When I was interviewing for medical school, long before I began my family, an attending asked if I had considered how I would balance being a mother in the future with a demanding career in medicine. Although I was passionate about becoming a well-trained physician and surgeon, I did not have a deeper appreciation for our profession at the time. I was like a car mechanic, fixing malfunctioning parts in an assembly line, burnt out and distanced from my own humanity to the point that I couldn't see the greater potential to heal. Little did I know, becoming a mother would mold me into the physician I am today.
During my first pregnancy in my second year of obstetrics and gynecology (OB/GYN) residency, I performed an emergent cesarean section on a patient at 35 weeks' gestation who had experienced a complete placental abruption with intrauterine fetal demise. I was 32 weeks pregnant with my son. I will never forget the sound the mother made when I confirmed with a bedside ultrasound that her son had no heartbeat. I felt my own child vivaciously kick and flip as I delivered a perfectly formed little boy. He looked to be sleeping as I placed his lifeless body on the operating field. I had delivered many babies born sleeping, but as an expectant mother myself, this patient left a mark on me unlike any before.
I remember a similar delivery of a little girl, stillborn at 34 weeks, during my first week back from maternity leave. Our babies were just 9 gestational weeks apart. I watched as her father adoringly dressed her tiny, peeling, and swollen body in a pink and white lace dress and bonnet that had been intended for her baptism. I wept freely alongside the family. That night, I rocked my precious child long after he had fallen asleep.
In my fourth year of residency, early on in my second pregnancy, I was paged to the emergency room. A patient had delivered her 16-week fetus, and as she held her tiny baby, she tearfully recounted to me that he had been born alive and passed shortly thereafter. As I held the patient's hand, I said a silent prayer for her child's soul and for her, and also for my own 10-week fetus. A few days later, at my routine ultrasound, it only took a few seconds to confirm my worst fears. I could clearly diagnose my own missed abortion. Before the technician had a chance to say anything, tears began slowly streaming down my cheeks. I felt myself falling in slow motion into the dark, all-consuming black hole of grief. My husband, who before my reaction had remained blissfully ignorant, looked over and saw me crumpling into myself, and I watched as he was slowly dragged down into the abyss of grief alongside me.

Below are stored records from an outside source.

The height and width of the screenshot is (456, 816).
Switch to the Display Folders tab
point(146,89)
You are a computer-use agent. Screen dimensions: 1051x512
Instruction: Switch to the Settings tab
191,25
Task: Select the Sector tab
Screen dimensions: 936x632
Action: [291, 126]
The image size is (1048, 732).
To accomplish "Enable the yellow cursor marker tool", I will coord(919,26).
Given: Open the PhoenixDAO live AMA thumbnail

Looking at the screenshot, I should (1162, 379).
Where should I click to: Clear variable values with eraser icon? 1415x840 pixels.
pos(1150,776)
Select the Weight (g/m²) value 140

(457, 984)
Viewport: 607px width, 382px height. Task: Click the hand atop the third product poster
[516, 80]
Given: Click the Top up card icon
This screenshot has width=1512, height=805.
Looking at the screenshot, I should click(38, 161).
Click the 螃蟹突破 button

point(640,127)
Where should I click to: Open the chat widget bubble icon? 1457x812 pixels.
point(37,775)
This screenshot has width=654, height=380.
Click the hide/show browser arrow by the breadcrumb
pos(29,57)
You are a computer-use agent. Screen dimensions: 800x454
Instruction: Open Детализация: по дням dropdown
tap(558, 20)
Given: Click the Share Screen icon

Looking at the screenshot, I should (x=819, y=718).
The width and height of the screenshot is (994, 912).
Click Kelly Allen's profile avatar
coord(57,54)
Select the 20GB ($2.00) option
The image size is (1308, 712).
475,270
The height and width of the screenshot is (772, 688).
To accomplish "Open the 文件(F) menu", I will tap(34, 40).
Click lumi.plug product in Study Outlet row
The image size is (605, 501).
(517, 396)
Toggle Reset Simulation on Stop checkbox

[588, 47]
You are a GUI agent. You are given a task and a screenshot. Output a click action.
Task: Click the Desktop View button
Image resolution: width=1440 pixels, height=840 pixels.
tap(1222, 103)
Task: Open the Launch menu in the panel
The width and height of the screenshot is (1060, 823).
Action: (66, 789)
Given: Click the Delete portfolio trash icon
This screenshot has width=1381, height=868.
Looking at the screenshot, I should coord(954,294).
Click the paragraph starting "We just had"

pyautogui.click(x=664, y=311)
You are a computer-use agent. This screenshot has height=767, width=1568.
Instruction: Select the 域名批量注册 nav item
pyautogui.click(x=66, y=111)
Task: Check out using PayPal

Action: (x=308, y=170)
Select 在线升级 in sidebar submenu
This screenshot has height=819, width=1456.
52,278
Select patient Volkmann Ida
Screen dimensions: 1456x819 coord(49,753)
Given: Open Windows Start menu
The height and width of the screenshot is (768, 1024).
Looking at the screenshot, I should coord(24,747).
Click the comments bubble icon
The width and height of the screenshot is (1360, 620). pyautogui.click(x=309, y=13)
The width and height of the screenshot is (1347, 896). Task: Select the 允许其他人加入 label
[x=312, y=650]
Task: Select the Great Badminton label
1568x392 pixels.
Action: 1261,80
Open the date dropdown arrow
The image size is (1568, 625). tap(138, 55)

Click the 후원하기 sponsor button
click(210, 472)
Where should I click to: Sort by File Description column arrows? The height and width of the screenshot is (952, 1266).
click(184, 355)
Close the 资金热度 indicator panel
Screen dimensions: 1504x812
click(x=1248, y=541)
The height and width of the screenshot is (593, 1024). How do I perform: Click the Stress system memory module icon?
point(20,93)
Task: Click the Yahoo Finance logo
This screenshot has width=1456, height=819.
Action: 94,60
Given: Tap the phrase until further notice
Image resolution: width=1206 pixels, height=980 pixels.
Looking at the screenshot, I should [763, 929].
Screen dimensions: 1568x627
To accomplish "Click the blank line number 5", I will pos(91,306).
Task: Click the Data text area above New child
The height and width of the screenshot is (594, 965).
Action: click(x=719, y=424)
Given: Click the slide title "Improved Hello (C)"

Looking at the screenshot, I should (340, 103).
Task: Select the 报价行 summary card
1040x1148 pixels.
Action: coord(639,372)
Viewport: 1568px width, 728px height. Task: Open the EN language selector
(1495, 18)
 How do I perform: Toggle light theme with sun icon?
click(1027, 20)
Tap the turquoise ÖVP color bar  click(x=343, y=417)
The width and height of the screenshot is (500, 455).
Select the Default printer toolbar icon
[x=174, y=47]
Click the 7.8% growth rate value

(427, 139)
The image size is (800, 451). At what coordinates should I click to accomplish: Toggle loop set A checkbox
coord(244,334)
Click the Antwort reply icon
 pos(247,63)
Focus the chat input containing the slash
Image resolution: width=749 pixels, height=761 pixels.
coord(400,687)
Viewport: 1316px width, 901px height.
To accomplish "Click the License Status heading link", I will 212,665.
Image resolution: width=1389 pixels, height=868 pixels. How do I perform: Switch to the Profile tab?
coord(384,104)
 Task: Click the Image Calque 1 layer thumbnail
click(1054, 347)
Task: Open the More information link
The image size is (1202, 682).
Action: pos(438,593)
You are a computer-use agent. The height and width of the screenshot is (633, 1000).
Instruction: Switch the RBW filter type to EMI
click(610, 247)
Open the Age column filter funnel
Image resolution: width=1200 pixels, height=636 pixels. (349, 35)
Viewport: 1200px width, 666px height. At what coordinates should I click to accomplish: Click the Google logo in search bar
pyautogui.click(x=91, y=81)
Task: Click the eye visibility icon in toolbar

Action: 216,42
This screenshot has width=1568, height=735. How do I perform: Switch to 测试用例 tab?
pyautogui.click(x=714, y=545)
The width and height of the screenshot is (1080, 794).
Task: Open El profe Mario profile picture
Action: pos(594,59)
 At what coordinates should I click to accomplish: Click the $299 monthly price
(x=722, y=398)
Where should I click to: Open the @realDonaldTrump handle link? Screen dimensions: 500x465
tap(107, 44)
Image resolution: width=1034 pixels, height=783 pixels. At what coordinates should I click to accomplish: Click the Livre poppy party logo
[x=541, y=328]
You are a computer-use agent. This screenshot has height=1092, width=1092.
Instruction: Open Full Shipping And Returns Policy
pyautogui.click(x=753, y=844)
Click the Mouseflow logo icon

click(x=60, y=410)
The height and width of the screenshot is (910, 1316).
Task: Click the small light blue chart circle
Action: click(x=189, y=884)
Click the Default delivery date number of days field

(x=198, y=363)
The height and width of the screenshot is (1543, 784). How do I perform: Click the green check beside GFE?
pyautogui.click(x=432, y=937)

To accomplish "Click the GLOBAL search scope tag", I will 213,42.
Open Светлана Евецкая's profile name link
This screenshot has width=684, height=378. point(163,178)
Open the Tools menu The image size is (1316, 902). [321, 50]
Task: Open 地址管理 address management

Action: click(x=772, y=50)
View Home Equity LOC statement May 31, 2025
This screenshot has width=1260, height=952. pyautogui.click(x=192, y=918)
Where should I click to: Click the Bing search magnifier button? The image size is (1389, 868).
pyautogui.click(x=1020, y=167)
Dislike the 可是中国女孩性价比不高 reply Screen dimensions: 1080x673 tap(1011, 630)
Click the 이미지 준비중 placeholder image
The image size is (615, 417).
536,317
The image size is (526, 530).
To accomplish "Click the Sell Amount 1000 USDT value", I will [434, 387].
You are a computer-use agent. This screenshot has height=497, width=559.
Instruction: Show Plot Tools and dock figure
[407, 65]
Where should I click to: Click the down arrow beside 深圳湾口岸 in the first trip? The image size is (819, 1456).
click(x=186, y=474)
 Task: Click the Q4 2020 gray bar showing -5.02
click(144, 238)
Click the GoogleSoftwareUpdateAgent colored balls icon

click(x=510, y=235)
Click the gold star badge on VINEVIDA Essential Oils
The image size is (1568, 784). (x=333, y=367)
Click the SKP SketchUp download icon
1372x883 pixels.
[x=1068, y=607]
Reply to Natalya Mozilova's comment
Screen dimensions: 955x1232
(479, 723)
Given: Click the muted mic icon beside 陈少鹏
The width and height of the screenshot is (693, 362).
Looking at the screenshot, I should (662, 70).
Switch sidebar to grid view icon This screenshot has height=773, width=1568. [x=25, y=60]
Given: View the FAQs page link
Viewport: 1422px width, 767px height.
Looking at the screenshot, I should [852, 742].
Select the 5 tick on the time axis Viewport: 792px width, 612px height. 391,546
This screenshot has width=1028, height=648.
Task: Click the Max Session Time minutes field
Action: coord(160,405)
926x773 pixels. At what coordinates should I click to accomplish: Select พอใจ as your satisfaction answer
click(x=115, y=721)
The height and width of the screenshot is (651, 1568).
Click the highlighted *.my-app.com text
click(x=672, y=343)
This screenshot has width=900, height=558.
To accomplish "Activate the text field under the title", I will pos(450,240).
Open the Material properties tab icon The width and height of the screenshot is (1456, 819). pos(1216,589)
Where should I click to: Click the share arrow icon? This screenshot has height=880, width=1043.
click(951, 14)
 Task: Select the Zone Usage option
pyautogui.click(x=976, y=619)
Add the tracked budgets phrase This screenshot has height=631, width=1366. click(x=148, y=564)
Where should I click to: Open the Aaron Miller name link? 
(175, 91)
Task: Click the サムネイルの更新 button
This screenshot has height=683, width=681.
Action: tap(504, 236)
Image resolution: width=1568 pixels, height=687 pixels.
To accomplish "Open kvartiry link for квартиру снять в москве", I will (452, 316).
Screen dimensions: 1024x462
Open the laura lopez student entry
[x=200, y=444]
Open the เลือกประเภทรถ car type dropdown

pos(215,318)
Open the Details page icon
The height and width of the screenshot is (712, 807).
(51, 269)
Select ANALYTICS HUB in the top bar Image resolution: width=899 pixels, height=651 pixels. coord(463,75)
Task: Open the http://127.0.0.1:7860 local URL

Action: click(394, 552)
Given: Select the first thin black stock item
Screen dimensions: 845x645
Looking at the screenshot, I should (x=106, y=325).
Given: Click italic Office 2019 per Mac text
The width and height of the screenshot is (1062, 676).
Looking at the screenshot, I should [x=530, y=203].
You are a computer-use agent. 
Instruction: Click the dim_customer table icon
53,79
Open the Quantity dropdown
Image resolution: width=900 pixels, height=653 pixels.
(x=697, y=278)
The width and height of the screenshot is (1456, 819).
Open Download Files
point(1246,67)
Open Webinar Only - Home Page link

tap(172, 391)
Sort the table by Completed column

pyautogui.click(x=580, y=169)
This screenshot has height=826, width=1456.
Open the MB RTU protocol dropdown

There is no heartbeat, I whispered. How many times had I said the same sentence to a woman in the very same position? I had been taught to repeat it, as grief-stricken parents will not be able to process the statement if said only once; their hopeful determination that their baby is alive will overpower their ability to reason and comprehend the incomprehensible truth in front of them. And so, as I had been taught, I said it again. We had planned on naming him Jude if he were a boy. The next day, I performed a cesarean section of a term baby boy. Hello, Jude exclaimed the patient and her partner as they met their son for the first time. My own little Jude remained lifeless in my uterus, my own body not yet recognizing the loss it had endured.
While interviewing for my first job as a generalist OB/GYN, the topic of motherhood arose again. One interviewer questioned how becoming a mother in residency had impacted my training. Another questioned why I had not asked about maternity leave, in the same breath emphasizing that there was no maternity leave during my first year of employment and encouraging me to plan ahead and have my second child now, in my final year of residency. Although we treat patients whose ovaries, uteri, and placentas fail them, as OB/GYNs we expect to have a level of control over our own physiology that exempts us from failure. This exhausting and impossible double standard, a God complex, mocks the very power of the disease that we treat.
My medical training allowed me to master the pathophysiology of disease and the embryogenesis of new life. Residency taught me to objectively analyze a case, develop a differential diagnosis, order diagnostic studies, and effectively intervene to prevent disease progression and save lives. I have spent endless hours practicing difficult surgical and obstetrical techniques. Calm, objective, analytical. Detached. Becoming a mother, specifically becoming a mother in residency, taught me to be a physician in a different but equally important capacity. It taught me humility, to respect the powerful forces of science that we cannot control. It taught me to grieve with my patients and to celebrate how precious life is. It taught me to see shades of grey. It taught me to love selflessly, to sacrifice, to fail and persevere, and to overcome feelings of guilt, inadequacy, and exhaustion that all mothers and physicians face. Over the past 4 years, I have had countless experiences that have blurred the line between my identity as a mother and my identity as an OB/GYN, such that the two are so intimately intertwined that one cannot exist without the other.
So, to answer my interviewers so keenly interested in my reproductive potential: I simply wouldn't be the OB/GYN I am now if I were not a mother, nor the mother I am to my son if I were not an OB/GYN. As a woman and mother, I am better served to heal the heartache and share the joy of other women and mothers. Of this, I am certain.
This essay is written in memory of my baby I will never meet, who was due the month this essay was submitted.